Experts also are prone to conflating medical diagnostic impression and causation in an IME report. The diagnostic impression as reflected in chart notes is often blurry and by necessity uncertain. This is why chart notes frequently reflect more than one diagnostic impression. For example, a person who presents with carpal tunnel-like symptoms my carry a differential diagnosis of carpal tunnel syndrome versus cervical spine nerve root impingement versus shoulder impingement. The doctor will keep the competing diagnoses in the chart until tests are performed to rule out (or confirm) causes. It would be unwise to establish a definitive diagnosis in the clinical setting if there is not definitive medical evidence supporting one diagnosis over the others, even if the doctor believes, based on the available evidence, that one diagnosis may be more likely than the others.

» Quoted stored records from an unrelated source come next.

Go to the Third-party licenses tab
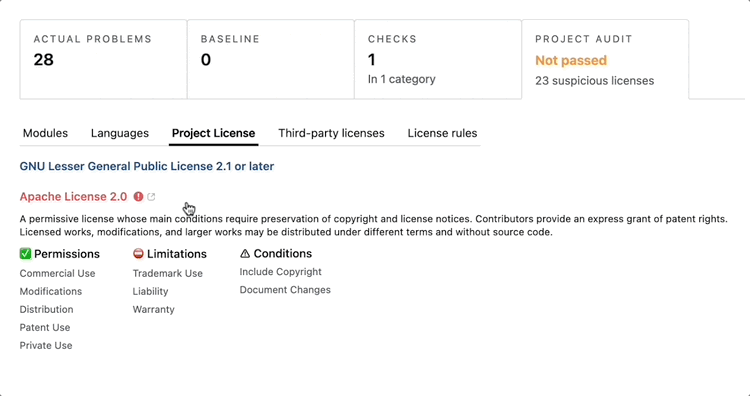Screen dimensions: 750x396 coord(331,133)
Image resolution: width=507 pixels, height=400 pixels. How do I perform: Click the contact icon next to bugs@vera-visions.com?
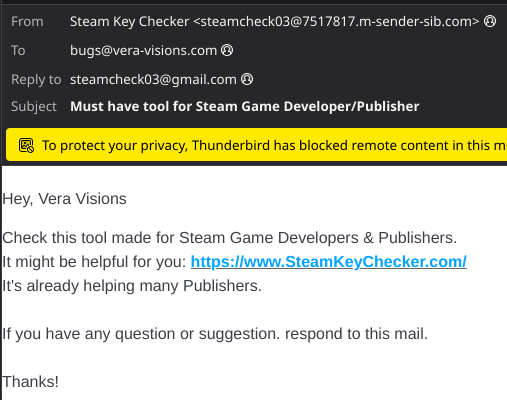(x=227, y=50)
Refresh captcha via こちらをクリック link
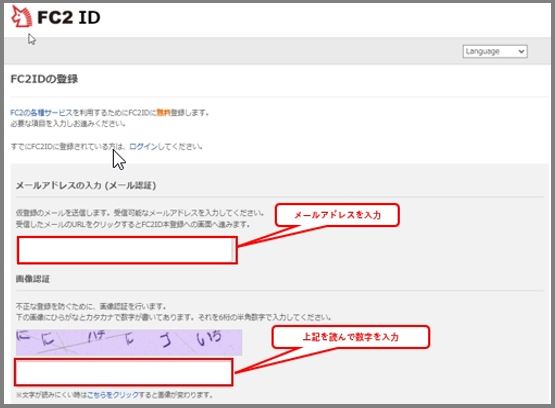This screenshot has height=408, width=555. tap(113, 395)
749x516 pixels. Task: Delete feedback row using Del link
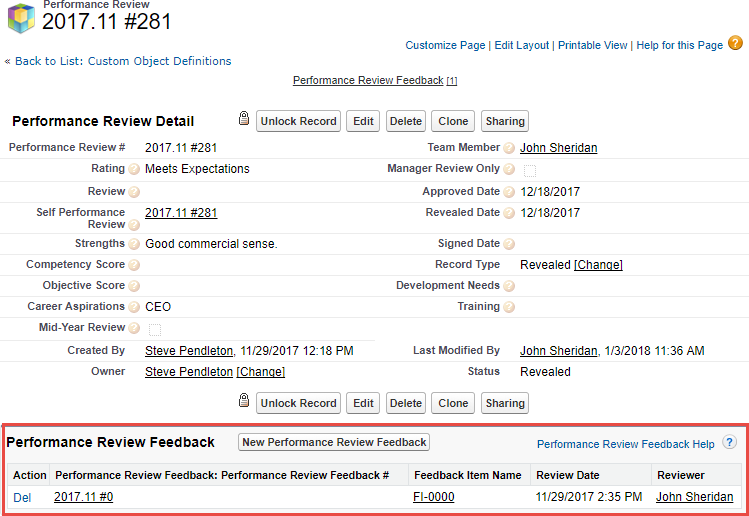(x=22, y=497)

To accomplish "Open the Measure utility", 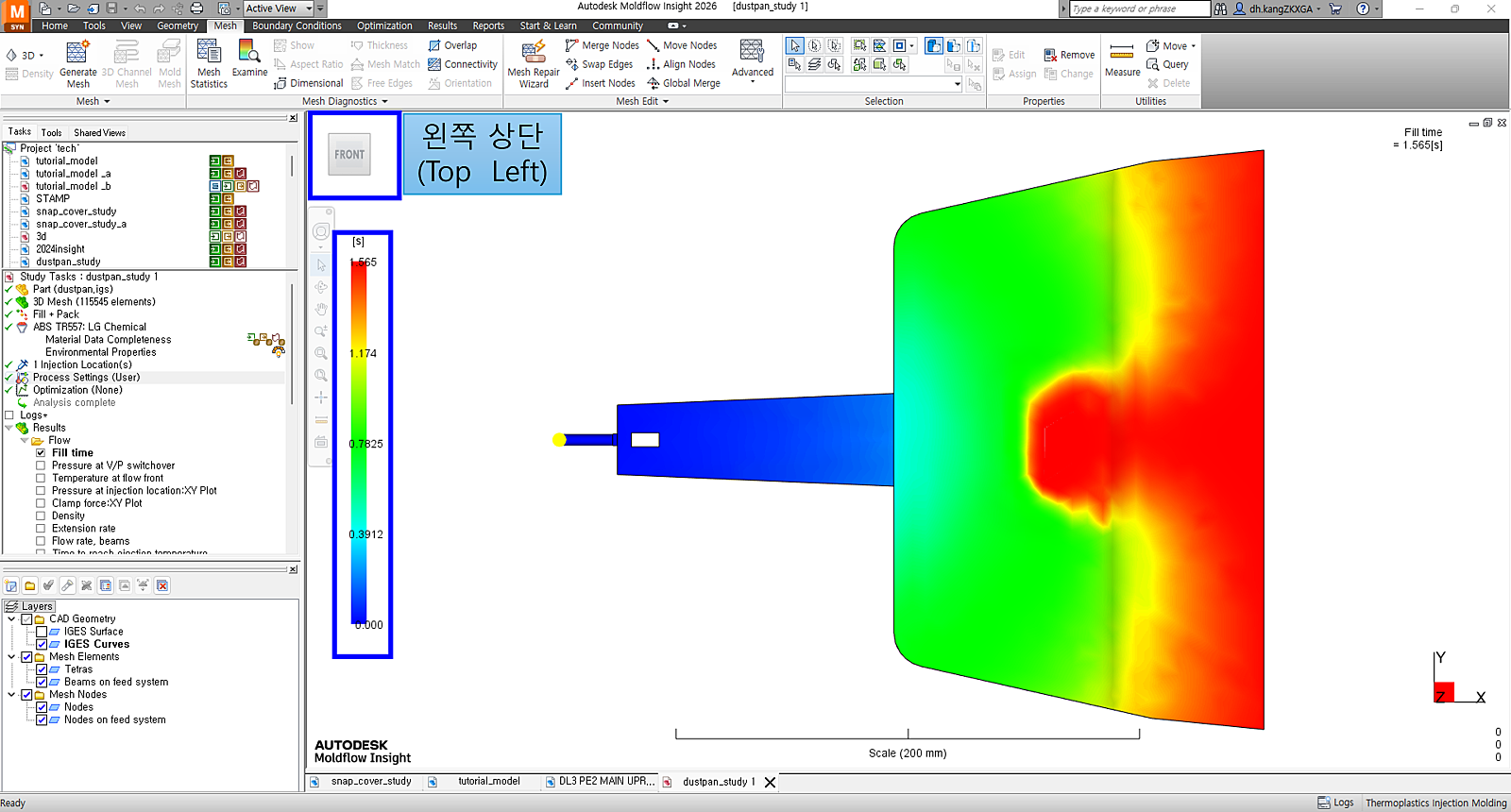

This is the precise issue that experts performing IMEs must overcome. Again, the cover letter can help them. An effective way to help doctors move away from the medical diagnostic impression model is to explain to them that answering the causation question ‘yes’ or ‘no’ neither precludes the accident (or exposure) as a cause nor fixes the expert’s opinion for all of time. Definitively answering the question is the equivalent of stating that based on the available information, it is more likely than not that the accident (or exposure) did not cause the condition. This opinion does not preclude other causes or state that is 100% certain with respect to the cause of the condition. The opinion also does not lock the expert into her opinion in the future. The opinion is based on information available at the time the opinion was rendered. If additional information becomes available in the future, the expert should be assured that it is permissible and expected that her opinion will conform to the new information, even if that means her opinion on causation does a 180° flip. Explicitly explaining the nature of the opinion expected, its limited effect, and the possibility of changing it in light of new information will help the expert be more comfortable with stating a definitive opinion on causation.
Taking these steps in the cover letter can go a long way toward eliminating ambiguous, vague, or equivocal opinions on causation in IME reports. We don’t expect perfection out of our experts, but we do expect that they will provide clear answers to the questions that we ask them. Helping the expert understand exactly what those expectations mean will help her fulfill them.